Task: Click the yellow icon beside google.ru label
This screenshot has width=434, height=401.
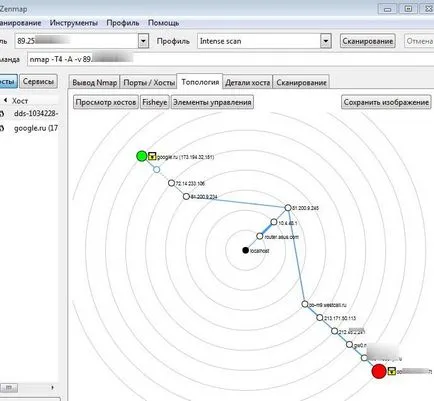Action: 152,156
==
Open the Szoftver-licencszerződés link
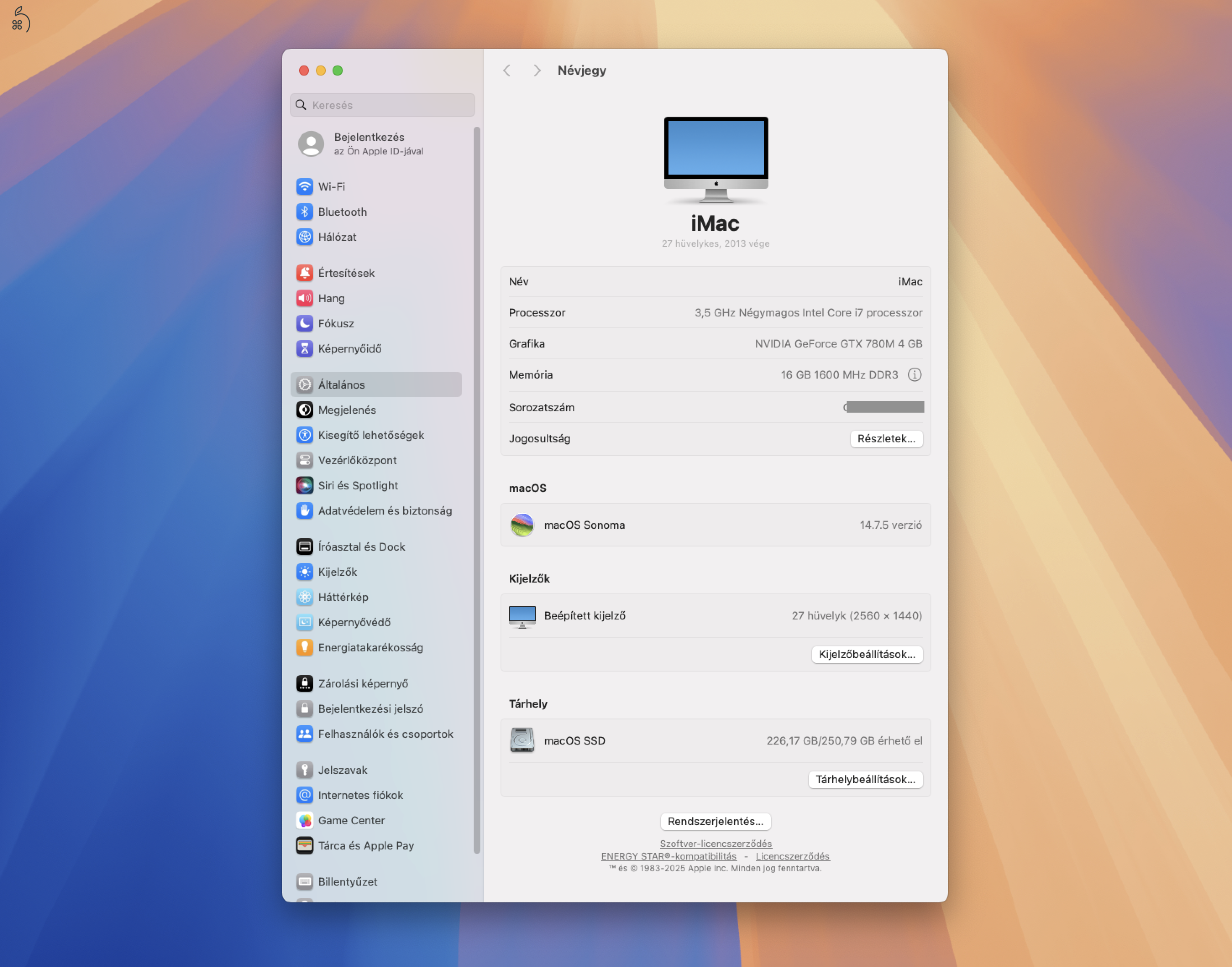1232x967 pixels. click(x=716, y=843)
==
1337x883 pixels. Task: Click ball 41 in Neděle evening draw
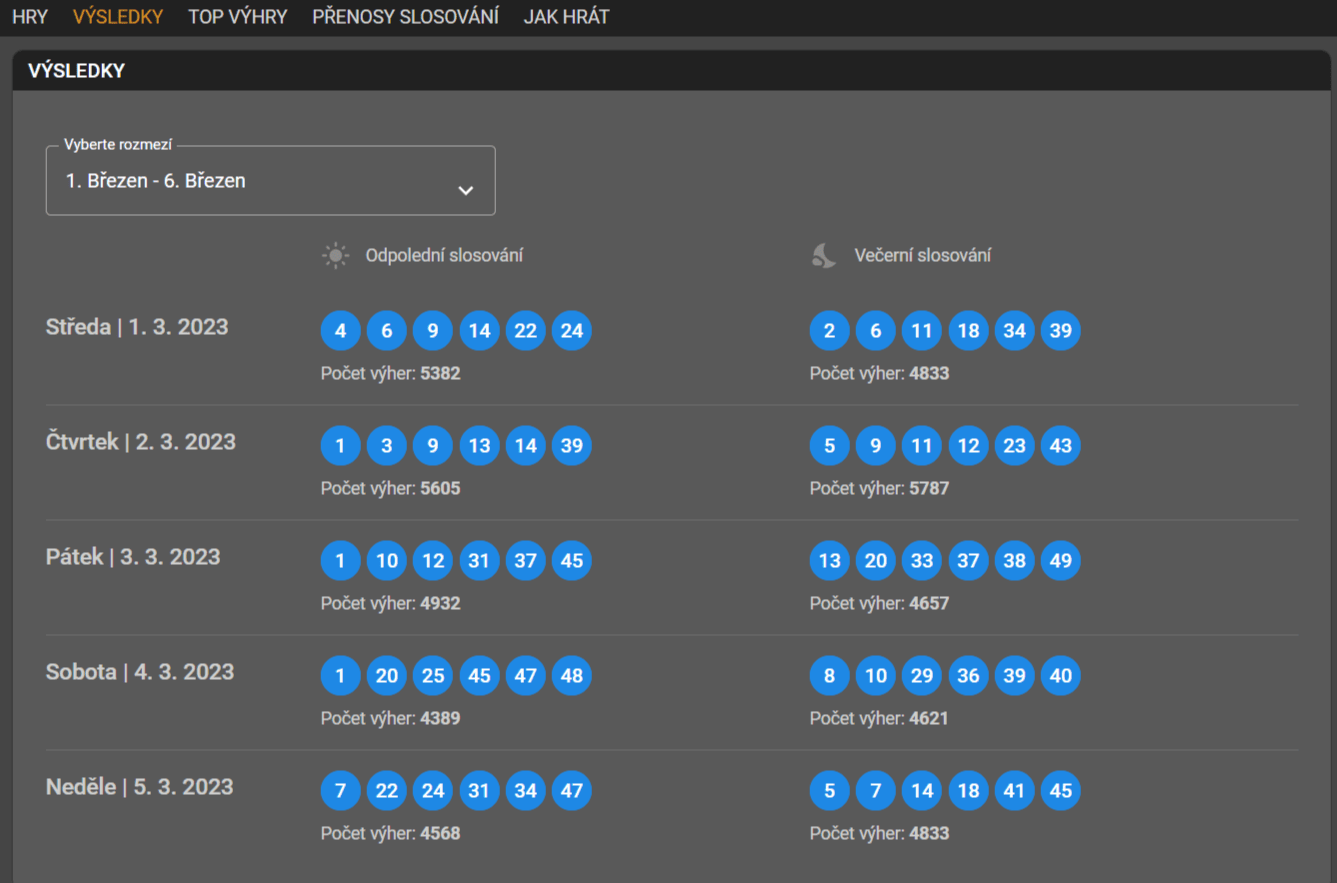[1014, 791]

◆ 练习说明 ◆
请将以包含"1337x883 pixels. Task: Click"的那一行开头、以包含"[1014, 791]"的那一行结尾的部分（首尾两行均包括在内）整理为两列CSV，列名分别为"指令"与"坐标"。每条指令占一行，其文本与对应答案各置于一个带引号的字段中，字段内的换行一律替换为空格，图片不予收录。

◆ 作答结果 ◆
指令,坐标
"1337x883 pixels. Task: Click ball 41 in Neděle evening draw","[1014, 791]"